パリパリの食感に興味を持つゲストも多く、渡邉さんはインターネットなどで集めた情報を元に説明していたが、ある日森永製菓に状況説明とともに資料が欲しいと手紙を出したところ、同社のマーケッター村田あづささんが品川宿を訪れた。

ゲストハウス品川宿(宿場ジャパン)

村田さんは今年4月まで、キャンディなどのマーケティング担当。ハイチュウは海外でも人気があり、アメリカではメジャーリーグのベンチにハイチュウが置かれ、選手が食べている写真がスポーツ新聞に掲載されたこともある。SNSなどで話題が拡散され、小さい頃から当たり前に食べていた菓子がメジャーリーガーも好きだとなると、「ハイチュウ凄い」となって久ぶりに買ってみる。そうすると、リニューアルを重ねているため、昔よりおいしいとなって継続効果があり、ユーザーの裾野も広がるという。

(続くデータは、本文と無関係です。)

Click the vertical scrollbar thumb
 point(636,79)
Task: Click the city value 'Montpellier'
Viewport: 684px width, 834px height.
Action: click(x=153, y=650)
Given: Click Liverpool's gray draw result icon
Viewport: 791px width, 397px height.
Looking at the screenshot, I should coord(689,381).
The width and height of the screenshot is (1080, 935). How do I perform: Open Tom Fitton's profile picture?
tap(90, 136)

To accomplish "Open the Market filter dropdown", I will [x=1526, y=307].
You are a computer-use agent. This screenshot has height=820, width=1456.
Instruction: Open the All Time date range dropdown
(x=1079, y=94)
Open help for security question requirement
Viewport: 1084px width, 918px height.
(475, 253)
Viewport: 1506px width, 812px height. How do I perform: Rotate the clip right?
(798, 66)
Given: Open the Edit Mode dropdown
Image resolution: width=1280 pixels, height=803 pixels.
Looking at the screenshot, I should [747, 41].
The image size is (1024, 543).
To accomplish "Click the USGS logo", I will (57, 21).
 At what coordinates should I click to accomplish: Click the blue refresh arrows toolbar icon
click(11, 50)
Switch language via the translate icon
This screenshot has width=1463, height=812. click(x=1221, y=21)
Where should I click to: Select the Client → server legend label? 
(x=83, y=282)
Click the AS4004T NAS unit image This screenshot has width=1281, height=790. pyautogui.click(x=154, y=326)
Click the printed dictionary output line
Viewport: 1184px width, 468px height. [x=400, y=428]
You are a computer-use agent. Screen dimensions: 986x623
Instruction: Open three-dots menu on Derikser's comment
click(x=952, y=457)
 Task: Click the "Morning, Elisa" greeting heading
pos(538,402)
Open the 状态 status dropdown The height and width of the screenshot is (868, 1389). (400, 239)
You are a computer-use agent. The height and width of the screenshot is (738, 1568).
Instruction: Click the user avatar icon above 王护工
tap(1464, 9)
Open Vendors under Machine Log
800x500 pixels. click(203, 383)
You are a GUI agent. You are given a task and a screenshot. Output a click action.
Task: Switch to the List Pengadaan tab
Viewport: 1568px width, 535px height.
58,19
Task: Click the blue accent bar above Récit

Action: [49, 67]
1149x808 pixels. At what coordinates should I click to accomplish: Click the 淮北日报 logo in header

アイスはみやげに持って帰れず、輸出もできないため、海外で話題になることは難しいと思っていたところへ手紙が来た。たった1件のゲストハウスの話しだったが、そこは感度の高い旅行者が来るところ。口コミで、日本でこんな素敵な宿があったから行ってみればなどの情報が広まりやすい。ツアーの団体客と違い、情報発信力や受信力がある人達が来る場所がゲストハウスなので、高橋さんは取り組んでみようと思った。

英語版の、パリパリへのこだわりを伝える説明動画を作成し、品川宿にはサンプリングとしてジャンボの提供を始めた。時間はかかるかもしれないけれど、日本に行ったら食べたいアイスとしてジャンボの認知が広まることを期待している。そして、「知ってる?日本に来るとジャンボを食べる外人が多いんだって」となると面白いことが起こる。世の中には、遠い将来の可能性にかけるマーケティングもある。

11月になり寒くなってきたが、品川宿の冷蔵庫には、「パリパリアイス無料だよ」とスタッフが英語で書いたチラシが貼ってある。クールダウンだけでなく、コミュニケーションのきっかけとして秋も冬も大事なツールだ。